Un beau jour de 1937, aux vacances, il m'invita chez lui, au château de Gironde, en Aveyron où il m'accueillit sur le perron avec ce sourire lumineux de tout le visage, ce regard attentif, pénétrant et chaleureux, fidèle reflet de sa personnalité. Après qu'il m'eut montré les pièces maîtresses de l'imposant édifice, la Chapelle de Notre-Dame-de-Gironde et l'impressionnant panorama de la vallée du Lot, nous entrâmes dans le vif du sujet, ce jazz grâce auquel je me trouvais en présence de l'homme qui devait lui consacrer sa vie.
Nous avions l'habitude, à Bordeaux, en ces jours, de nous réunir souvent, entre amateurs, pour de confortables séances d'écoute et apprenions par cœur les quatre ou cinq 78 tours publiés chaque mois. Mais là, à Gironde, je découvris les joies d'un véritable festival donné entre les murs du château, murs dont l'épaisseur devait laisser Django rêveur: « Un mètre cinquante, oh ma Mère! » . Les Okeh rouges de Louis, les Columbia drapeau et bleus de Bessie Smith, de Fletcher, les Duke que nous ne connaissions pas et la joie d'Hugues offrant ce festin à ses amis !
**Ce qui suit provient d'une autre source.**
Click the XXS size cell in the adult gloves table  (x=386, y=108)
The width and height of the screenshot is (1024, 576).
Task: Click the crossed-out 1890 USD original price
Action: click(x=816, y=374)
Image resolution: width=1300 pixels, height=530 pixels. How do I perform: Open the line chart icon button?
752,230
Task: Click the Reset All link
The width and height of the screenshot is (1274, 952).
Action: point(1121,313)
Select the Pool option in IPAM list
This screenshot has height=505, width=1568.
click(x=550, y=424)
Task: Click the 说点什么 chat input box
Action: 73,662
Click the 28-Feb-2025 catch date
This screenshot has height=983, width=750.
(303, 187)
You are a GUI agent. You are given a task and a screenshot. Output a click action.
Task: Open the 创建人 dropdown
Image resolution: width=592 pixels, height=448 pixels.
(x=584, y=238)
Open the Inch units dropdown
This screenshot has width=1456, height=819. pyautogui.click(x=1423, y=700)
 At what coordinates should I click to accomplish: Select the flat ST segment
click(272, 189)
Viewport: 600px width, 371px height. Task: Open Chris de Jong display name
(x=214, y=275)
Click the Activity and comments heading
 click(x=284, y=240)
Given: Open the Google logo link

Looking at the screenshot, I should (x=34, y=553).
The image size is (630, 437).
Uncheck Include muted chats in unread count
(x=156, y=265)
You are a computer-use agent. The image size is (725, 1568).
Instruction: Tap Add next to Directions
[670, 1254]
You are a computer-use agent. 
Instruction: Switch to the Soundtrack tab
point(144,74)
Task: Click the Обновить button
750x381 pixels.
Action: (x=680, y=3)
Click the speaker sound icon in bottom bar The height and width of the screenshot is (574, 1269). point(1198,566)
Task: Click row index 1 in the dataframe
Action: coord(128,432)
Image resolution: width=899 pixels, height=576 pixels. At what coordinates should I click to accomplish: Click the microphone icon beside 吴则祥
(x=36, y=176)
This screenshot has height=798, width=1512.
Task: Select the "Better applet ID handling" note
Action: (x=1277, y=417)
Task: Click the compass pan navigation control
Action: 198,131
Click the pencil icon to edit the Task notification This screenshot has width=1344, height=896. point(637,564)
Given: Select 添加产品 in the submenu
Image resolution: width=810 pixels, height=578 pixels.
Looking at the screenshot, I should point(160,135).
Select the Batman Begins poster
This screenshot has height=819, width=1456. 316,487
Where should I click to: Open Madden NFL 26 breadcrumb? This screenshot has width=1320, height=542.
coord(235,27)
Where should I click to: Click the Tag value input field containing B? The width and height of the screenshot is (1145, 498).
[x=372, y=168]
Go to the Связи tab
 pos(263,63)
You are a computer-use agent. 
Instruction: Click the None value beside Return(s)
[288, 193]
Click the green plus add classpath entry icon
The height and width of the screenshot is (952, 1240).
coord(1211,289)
Toute cette musique prenait un relief nouveau pour moi, pour nous tous puis-je dire car Hugues possédait déjà cette faculté de faire saisir à tout son entourage la pulsation vivante du Jazz, sa force expressive qu'il avait su découvrir au contact des musiciens noirs, les créateurs. C'était merveille de le voir faire apparaître les moindres nuances du jeu des orchestres ou des solistes, leur swing, par des gestes, attitudes et expressions d'une justesse et d'une intensité saisissantes, révélatrices. Pénétrant toujours plus avant dans le monde musical du Jazz il devait par la suite, tout naturellement, porter cet art du mime au point de perfection dont on peut se faire une idée par la séquence du Body and soul de Coleman Hawkins incluse par bonheur dans le film « Hugues Panassié ou la passion du Jazz » (entretiens avec Jean Arnautou, producteur et André Limoges, réalisé par Paul Paviot). Nous ne les remercierons jamais assez de nous avoir donné, en 1973, ce document unique où Hugues apparaît et demeurera dans sa vraie dimension: ayant vu le mime du Body and soul Budd Johnson s'est exclamé : « Cet homme nous a compris » !
Comme tant d'entre nous j'ai certes fait la connaissance du Jazz par l'audition des disques, d'abord, puis des musiciens en direct mais je suis pleinement convaincu que c'est par les livres, études, chroniques d'Hugues Panassié et surtout en écoutant le jazz avec lui que j'ai pu comprendre les lois de cette musique, en saisir l'âme, la beauté et en éprouver de très grandes joies. Je voue à Hugues à cet égard une profonde gratitude, bien persuadé que ce sentiment est partagé par beaucoup !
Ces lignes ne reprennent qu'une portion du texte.